巣に敷く藁を調達しようと遠出し過ぎたせいで、カラスに襲われていたところへ現れたのが、あのときのオコジョだったのよ。
恰好よかった。逃げ足自慢の仲間が何匹も捕食されたのが頷けるぐらいの素早い動きで、二羽のカラスを手玉に取って追い払ってくれたのよ。
「ひさしぶり。無事かい?」
「あんた怪我はいいの……!」
「おかげでご覧のとおり」
「動けるようになったお礼に来てくれたってわけ?」
「お礼の機会をずっと待っていたんだぜ」
「言い伝えどおりオコジョは執念深いのね」
「執念深いってことは義理堅いってことさ」
「物は言いようね。あたしはトガリ。あんたの名前は?」
「俺はサグレっていうんだ」
「ありがとうサグレ」
あたしはいっぺんでサグレが好きになったわ。
獰猛なオコジョと非力なネズミ、食うか食われるかの関係を超えた友情が成立したんだって、あたしは自分が歴史的な偉業を成し遂げた気になれた。
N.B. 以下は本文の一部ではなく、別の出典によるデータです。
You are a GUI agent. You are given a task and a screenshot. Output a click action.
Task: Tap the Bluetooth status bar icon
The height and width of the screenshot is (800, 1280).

ちょっと不良じみた口調や、斜に構えた台詞まわしとかも、彼の何もかもが輝いて見えた。アカネズミの男の子たちが、みんな愚図に見えるぐらい。
でも、本当の愚図はあたしのほうだった。
道化もいいところの頓智気ネズミ、種族間の架け橋とかの美しい言葉に舞い上がっていただけの盆暗ネズミだったと思い知らされることになった。
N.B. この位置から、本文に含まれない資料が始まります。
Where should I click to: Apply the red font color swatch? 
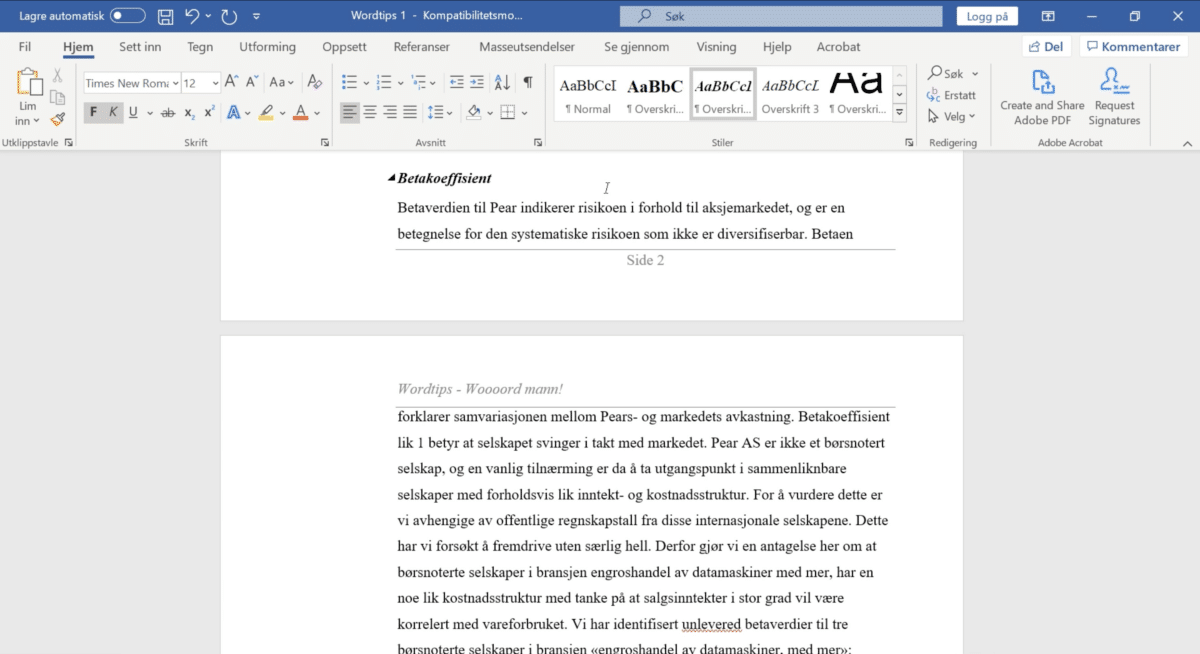300,113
あたしはサグレのことを両親や群れの仲間に紹介したかった。要は自慢がしたかっただけなんだけどね。一度、怖がらせるだけだからやめとこうぜって渋るサグレを説得して、巣穴のある切株の根っこ近くまで引っ張っていったことがあるの。
あれが致命的だった。ある日、巣に帰ったら、みんな消えていた。
父さんも母さんも弟や妹たちも群れのみんなも……残っていたのは血の痕やちぎれた毛や尻尾だけ。もちろんアカネズミのね。
肉食獣に襲撃されて、食い殺されてしまったことは明白だった。
(馬鹿だねあんた──)
サグレを助けてあげたときに言われた言葉が頭に浮かんだ。
まんまと利用された。あいつに家族や仲間たちの住処を教えたのはあたしだ。そう仕向けたくてサグレは、あたしに再度接近し、ピンチに助けてくれたのだ。
すべてはアカネズミの根城を突き止め、食欲と補殺本能を満たすため。
あたしはあいつの名を叫びながら森中を駆け回ったわ。でも、あいつはもう二度とあたしの前には現れなかった。